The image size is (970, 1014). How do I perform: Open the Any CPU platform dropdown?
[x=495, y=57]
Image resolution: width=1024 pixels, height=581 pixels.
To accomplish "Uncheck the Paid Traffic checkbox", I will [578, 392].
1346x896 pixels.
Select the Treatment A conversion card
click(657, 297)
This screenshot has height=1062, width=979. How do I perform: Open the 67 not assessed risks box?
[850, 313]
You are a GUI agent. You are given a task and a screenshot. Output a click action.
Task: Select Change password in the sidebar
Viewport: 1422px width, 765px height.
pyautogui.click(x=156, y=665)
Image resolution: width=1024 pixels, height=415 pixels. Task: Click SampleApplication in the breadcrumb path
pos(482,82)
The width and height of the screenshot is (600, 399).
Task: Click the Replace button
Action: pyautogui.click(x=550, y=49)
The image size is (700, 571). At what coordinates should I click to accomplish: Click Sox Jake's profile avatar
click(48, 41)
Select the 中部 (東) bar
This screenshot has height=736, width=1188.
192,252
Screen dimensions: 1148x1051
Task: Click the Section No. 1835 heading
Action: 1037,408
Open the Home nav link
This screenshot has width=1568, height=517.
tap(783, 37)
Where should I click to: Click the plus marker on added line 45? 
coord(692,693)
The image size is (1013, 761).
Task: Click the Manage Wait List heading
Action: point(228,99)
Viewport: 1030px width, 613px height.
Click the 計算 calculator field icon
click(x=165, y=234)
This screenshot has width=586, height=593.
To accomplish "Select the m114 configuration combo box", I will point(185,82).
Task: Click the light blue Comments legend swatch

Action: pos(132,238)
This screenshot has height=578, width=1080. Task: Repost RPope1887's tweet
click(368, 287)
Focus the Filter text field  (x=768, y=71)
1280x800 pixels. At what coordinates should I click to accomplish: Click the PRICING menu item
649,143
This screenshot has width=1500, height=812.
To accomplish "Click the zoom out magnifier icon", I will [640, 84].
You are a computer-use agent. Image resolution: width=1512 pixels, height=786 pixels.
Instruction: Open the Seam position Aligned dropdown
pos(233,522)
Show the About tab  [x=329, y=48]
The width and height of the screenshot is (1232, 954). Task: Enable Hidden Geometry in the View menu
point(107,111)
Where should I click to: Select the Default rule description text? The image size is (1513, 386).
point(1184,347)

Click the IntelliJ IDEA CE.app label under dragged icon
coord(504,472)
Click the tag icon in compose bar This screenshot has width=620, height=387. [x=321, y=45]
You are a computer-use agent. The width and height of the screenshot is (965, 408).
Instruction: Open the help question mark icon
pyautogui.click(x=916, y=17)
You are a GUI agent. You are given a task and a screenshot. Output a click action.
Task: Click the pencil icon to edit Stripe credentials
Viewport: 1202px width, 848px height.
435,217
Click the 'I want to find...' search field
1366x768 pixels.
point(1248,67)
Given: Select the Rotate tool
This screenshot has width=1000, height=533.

===============

*Exercise*
From the entries above, copy every line that holds the word "will".

*Written response*
To accomplish "Uncheck the Paid Traffic checkbox", I will [578, 392].
To accomplish "Select the m114 configuration combo box", I will point(185,82).
To accomplish "Click the zoom out magnifier icon", I will [640, 84].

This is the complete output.